Ueda, mantan akademisi pertama yang memimpin BOJ, sebelumnya telah menyesuaikan aspek pengaturan kebijakan ultra-longgar yang dia warisi ketika menjadi gubernur pada bulan April, mengubah parameter YCC pada Juli dan Oktober. Beberapa analis memperkirakan Ueda akan dapat melonggarkan begitu banyak kebijakan dalam waktu satu tahun yang telah menjadi masalah bagi bank sentral.
Pendahulu Ueda, Haruhiko Kuroda, meluncurkan bazooka stimulus yang mengejutkan pada April 2013 dengan tujuan mencapai inflasi 2% dalam dua tahun. Karena tujuan itu tidak tercapai, Kuroda menerapkan suku bunga negatif dan kemudian program YCC pada 2016. Fokusnya setelah itu semakin tertuju pada peningkatan keberlanjutan pengaturan moneter ini dengan penyesuaian kebijakan.

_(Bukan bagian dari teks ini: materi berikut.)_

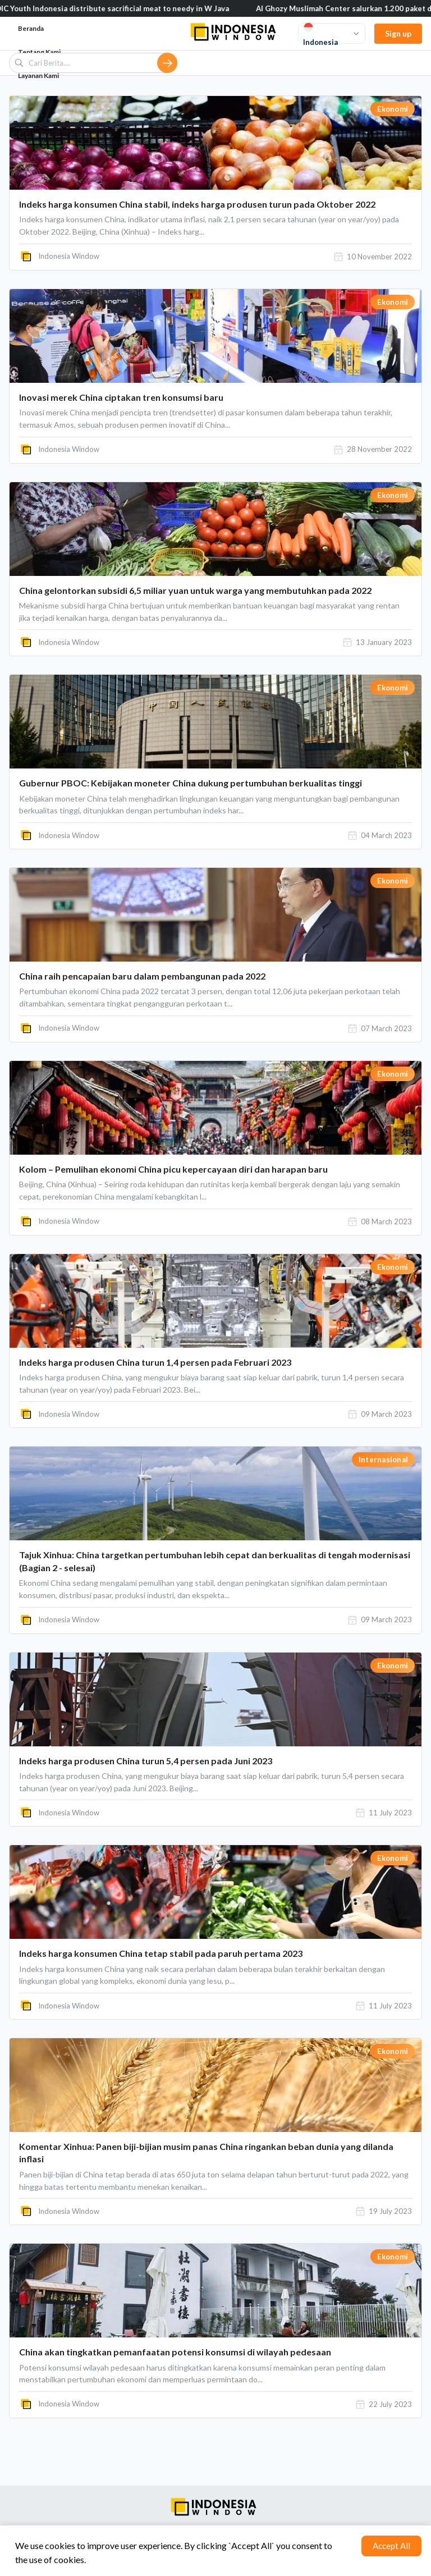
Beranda (31, 28)
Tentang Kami (39, 52)
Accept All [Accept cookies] (391, 2546)
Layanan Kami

Pelonggaran moneter yang berkepanjangan menyebabkan ekspansi neraca BOJ ke titik di mana sekarang nilainya 127% dari ekonomi tahunan, empat kali lebih besar dari rasio aset-ke-ekonomi Federal Reserve. Meski begitu, inflasi tidak benar-benar meningkat sampai guncangan pasokan yang dipicu oleh Covid-19 dan perang Rusia di Ukraina. Indikator inflasi utama Jepang telah bertahan di atau di atas target 2% selama 22 bulan, dan rentang tersebut diperkirakan akan berlanjut pada data harga nasional yang akan dirilis pada Jumat.